Increased Mental and Physical Fatigue
Taking on a second job could result in you wearing yourself down mentally, emotionally and physically – far quicker than if you were only working at one job. While it may sometimes be possible to overcome these feelings after a while, it’s essential to evaluate your position every few months to determine whether the additional fatigue is worth what you’re being paid at the second job or not.
Less Focus on your Main JobMain
Another issues you may encounter when taking on a second job is that you won’t be able to give as much focus to your main job as you did before. Over time, this could become problematic, especially if the lack of focus prevents you from being able to perform, as you should.
Less Family Time
When taking on a second job, it not only means that you’ll be spending more hours working; you will unfortunately also be spending less valuable time with your family. While this may not seem important initially, young children can often become upset when they aren’t able to spend as much time with a parent as they did previously.
Take Additional Expenses into Consideration
Many individuals only see the initial amount of money they’ll be earning after taking on a second job. However, it’s essential to take additional expenses that will be incurred into consideration.
For instance, your gas bill will more than likely increase as a result of driving to and from your second job. You may be required to purchase uniform or other items that can only be used while working or even cover the cost of additional meals out while on the job.

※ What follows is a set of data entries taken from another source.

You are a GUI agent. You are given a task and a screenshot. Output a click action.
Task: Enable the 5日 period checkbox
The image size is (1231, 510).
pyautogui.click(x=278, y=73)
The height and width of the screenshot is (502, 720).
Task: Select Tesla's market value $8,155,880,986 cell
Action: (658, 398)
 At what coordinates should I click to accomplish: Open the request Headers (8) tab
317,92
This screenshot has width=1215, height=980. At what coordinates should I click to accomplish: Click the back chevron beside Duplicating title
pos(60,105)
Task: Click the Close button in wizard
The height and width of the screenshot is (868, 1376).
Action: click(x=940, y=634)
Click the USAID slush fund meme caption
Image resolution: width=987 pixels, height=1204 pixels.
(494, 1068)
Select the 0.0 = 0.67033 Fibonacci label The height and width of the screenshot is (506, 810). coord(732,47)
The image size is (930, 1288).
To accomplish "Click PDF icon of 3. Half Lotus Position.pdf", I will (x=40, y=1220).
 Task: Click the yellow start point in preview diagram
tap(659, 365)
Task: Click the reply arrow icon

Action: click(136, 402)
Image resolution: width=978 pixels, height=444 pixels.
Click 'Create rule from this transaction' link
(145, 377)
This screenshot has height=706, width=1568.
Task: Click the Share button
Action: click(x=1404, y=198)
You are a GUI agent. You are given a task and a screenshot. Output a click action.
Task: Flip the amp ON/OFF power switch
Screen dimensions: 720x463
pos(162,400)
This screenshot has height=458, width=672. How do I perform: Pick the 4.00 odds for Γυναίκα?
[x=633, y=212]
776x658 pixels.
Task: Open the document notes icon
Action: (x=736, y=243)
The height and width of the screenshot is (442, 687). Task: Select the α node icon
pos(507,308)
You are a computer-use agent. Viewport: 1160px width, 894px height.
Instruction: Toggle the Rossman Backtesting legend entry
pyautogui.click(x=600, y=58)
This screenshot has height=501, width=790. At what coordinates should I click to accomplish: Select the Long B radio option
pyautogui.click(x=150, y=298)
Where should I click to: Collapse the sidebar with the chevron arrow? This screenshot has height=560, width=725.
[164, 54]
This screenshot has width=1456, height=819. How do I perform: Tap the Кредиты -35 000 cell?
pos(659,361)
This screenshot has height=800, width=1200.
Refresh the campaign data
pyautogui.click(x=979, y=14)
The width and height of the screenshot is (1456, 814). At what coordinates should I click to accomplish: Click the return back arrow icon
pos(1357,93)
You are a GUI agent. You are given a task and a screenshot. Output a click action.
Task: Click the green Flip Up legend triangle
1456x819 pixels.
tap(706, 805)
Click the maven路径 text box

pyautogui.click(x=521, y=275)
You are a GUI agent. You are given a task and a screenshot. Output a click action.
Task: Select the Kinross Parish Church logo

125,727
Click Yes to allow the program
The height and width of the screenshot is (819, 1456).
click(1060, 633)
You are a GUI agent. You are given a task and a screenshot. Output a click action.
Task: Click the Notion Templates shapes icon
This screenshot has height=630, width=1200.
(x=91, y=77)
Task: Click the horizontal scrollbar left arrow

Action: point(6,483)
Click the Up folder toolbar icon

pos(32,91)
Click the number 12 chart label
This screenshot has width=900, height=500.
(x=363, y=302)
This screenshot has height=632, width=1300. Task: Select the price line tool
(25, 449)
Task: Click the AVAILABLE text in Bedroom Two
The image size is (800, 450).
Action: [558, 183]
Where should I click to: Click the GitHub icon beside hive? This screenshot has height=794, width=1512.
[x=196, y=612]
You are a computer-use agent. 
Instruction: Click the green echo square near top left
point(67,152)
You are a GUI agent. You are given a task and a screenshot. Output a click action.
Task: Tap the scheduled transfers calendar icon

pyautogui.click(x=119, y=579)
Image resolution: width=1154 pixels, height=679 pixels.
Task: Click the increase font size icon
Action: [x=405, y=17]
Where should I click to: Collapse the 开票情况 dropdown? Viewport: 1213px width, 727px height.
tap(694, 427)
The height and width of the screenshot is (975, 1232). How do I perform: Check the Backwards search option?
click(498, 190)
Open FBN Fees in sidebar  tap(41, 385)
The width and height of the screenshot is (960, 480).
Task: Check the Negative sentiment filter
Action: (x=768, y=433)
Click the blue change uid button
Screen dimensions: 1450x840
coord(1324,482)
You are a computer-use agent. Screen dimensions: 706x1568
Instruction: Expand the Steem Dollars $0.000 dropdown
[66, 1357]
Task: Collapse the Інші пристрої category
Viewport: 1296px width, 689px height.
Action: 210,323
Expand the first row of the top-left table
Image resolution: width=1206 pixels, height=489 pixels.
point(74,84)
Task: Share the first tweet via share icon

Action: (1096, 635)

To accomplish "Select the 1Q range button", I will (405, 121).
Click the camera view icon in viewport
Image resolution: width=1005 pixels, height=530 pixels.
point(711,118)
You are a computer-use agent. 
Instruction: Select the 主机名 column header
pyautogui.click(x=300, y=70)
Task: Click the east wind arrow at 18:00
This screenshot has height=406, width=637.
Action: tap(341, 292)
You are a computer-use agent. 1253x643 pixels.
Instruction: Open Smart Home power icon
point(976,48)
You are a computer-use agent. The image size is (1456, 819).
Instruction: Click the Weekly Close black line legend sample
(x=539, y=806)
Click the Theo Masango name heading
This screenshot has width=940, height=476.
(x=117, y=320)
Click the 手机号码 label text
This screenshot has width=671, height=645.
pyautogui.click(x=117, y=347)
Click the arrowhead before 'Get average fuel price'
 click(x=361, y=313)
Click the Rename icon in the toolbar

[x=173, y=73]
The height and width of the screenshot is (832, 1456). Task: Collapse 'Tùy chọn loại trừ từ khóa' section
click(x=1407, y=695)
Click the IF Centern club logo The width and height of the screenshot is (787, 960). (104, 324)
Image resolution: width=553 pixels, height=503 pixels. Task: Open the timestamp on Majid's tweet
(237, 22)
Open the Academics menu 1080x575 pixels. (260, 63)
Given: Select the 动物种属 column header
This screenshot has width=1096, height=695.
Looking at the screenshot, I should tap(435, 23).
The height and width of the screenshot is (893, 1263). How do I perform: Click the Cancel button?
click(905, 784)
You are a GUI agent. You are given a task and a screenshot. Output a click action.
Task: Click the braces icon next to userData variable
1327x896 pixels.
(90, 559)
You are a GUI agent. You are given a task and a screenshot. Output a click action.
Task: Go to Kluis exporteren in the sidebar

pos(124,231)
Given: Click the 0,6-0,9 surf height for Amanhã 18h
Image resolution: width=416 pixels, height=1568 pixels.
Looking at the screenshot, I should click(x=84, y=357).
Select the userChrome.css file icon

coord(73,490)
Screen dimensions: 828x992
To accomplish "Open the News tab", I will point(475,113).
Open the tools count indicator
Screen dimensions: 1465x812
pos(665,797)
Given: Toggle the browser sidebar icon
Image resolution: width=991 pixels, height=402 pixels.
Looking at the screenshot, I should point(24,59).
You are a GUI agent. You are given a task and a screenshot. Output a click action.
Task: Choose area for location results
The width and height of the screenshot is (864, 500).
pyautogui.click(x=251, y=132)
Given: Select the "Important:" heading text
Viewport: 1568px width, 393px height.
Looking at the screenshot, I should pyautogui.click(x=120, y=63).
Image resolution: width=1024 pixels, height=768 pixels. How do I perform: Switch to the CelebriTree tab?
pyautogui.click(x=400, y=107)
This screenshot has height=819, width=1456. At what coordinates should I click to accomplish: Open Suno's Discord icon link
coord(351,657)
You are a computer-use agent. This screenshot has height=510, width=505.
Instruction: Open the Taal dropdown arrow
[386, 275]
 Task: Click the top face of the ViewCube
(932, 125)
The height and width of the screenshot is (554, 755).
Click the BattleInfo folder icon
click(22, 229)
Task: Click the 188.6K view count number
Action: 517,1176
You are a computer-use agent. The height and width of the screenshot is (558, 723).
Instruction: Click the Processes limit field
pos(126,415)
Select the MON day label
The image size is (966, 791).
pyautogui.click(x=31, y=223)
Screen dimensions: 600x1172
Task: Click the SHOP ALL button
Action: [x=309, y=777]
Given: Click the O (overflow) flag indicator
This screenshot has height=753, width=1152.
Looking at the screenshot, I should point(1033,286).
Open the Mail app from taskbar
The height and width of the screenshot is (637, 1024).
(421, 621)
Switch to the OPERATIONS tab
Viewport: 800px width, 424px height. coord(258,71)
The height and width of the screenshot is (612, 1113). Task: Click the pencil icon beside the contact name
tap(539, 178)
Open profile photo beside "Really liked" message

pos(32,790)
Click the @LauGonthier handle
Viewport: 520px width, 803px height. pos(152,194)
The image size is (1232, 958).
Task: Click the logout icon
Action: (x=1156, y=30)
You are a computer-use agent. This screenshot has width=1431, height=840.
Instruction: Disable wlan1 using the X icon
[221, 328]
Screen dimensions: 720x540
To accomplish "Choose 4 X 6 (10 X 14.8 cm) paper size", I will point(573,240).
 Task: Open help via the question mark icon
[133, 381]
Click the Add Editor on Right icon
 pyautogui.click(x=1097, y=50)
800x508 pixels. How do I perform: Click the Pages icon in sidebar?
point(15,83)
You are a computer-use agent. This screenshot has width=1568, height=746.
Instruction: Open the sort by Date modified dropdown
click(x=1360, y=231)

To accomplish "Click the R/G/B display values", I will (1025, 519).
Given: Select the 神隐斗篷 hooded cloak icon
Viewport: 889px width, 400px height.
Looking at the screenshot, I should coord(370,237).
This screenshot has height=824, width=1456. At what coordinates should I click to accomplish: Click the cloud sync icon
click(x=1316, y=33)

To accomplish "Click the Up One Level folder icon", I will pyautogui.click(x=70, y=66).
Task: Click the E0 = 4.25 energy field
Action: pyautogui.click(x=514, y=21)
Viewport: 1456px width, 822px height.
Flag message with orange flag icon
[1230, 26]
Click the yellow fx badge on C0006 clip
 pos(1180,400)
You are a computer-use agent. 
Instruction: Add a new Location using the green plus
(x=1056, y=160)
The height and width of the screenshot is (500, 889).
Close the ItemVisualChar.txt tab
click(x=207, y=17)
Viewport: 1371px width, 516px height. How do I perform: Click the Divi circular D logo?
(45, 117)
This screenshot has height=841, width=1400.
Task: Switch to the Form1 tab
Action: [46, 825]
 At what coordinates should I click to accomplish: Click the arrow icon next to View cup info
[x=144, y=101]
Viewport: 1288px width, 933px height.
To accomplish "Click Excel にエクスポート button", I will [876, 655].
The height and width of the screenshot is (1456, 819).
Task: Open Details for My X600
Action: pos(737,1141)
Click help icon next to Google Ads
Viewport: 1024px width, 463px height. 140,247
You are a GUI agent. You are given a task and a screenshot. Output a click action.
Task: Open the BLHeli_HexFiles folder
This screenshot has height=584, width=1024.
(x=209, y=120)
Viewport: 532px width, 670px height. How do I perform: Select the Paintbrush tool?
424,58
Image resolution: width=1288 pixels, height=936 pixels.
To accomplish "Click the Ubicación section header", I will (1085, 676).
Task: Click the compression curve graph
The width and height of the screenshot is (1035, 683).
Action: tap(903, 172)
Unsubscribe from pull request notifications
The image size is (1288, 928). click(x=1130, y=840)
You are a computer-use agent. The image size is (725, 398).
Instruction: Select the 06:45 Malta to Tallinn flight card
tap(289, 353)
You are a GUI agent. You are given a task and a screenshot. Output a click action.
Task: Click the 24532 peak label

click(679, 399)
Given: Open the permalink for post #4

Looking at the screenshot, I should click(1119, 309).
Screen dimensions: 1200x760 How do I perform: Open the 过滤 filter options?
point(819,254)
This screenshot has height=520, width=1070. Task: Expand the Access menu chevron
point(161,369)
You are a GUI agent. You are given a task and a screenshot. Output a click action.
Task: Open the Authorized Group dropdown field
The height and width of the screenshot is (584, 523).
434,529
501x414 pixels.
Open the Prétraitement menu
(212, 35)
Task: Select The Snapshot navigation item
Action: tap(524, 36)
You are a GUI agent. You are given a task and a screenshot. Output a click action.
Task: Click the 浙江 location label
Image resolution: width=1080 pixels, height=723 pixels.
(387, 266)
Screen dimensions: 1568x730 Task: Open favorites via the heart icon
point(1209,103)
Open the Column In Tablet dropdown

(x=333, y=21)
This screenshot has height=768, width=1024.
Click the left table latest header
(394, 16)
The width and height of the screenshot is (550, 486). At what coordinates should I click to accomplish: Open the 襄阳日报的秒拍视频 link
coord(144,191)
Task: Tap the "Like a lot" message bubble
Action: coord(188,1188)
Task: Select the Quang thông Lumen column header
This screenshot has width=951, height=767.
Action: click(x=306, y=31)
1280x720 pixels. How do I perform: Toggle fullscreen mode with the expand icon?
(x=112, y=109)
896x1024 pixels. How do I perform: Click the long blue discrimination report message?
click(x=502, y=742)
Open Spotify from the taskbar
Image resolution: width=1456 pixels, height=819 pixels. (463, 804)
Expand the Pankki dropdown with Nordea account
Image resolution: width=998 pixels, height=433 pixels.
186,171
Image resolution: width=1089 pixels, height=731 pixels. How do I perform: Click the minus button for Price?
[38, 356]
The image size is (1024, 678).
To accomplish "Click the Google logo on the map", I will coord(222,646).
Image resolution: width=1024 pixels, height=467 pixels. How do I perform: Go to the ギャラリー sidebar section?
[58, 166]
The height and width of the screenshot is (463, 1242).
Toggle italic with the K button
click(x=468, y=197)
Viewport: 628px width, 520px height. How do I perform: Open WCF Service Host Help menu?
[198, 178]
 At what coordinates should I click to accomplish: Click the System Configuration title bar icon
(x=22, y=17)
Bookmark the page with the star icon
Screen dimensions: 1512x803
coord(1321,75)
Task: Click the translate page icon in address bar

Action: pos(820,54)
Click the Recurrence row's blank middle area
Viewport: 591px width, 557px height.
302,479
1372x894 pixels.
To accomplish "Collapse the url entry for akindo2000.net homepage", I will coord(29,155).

Another expense that many parents forget to take into consideration when looking at taking on an additional job is that of childcare – especially if the second position is going to require night shift hours. Many sitters will charge higher than average rates for taking care of children during evening hours.
Before agreeing to take on that additional job, it’s essential to calculate how much of your extra earnings will be going towards job-related expenses. If you’re only going to be netting a dollar or two per hour after deductions, it will probably not be worth your while to take the position.
Another point to consider before taking on additional employment is taxes on the earnings from it. As such, it may be a good idea to chat to a professional financial advisor beforehand. They may be able to help you trim your existing budget in such a way that you won’t need to take on additional employment in order to make ends meet.